Saved data entries:
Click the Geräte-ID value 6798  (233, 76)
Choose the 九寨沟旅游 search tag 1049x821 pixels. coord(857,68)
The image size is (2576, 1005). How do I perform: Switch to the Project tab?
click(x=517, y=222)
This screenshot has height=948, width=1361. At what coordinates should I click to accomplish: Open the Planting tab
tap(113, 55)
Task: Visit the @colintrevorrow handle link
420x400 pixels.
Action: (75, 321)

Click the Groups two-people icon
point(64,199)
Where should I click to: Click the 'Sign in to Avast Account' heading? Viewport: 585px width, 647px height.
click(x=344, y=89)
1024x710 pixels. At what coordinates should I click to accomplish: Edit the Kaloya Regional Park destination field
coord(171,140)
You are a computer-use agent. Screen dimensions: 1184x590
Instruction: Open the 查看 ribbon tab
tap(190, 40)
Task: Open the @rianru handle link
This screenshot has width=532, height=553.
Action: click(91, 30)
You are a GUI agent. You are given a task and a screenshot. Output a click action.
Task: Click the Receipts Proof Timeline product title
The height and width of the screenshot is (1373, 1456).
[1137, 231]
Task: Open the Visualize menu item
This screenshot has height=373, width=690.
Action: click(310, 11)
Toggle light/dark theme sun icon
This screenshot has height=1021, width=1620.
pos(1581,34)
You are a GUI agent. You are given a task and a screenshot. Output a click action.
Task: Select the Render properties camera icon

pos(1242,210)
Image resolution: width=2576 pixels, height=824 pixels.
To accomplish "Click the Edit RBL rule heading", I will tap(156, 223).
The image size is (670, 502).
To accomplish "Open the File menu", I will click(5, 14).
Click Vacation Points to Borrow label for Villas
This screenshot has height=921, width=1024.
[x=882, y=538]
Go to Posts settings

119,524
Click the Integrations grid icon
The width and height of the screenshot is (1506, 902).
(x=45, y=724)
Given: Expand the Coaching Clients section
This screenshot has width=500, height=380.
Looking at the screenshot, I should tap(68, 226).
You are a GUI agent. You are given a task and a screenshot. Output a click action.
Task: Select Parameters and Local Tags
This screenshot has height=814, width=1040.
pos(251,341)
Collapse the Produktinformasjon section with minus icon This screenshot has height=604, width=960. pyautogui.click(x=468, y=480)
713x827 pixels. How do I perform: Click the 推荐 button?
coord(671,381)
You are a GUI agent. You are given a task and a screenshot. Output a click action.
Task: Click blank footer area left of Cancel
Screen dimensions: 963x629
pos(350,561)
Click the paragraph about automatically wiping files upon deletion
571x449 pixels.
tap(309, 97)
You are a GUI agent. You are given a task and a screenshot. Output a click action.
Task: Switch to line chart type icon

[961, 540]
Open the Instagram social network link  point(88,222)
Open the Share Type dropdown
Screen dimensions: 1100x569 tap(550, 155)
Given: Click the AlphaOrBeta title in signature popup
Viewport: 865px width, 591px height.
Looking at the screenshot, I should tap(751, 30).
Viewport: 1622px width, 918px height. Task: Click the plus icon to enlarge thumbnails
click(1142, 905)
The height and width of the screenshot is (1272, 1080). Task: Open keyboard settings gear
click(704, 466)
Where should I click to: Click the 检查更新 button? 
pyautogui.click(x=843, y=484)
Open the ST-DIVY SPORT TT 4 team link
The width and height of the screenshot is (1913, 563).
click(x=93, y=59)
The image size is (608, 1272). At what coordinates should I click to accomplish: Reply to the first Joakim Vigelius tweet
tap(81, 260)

> **What you will do**: All lines with the string "handle" must be copied from the data.

> **Solution to the problem**:
Task: Visit the @colintrevorrow handle link
Task: Open the @rianru handle link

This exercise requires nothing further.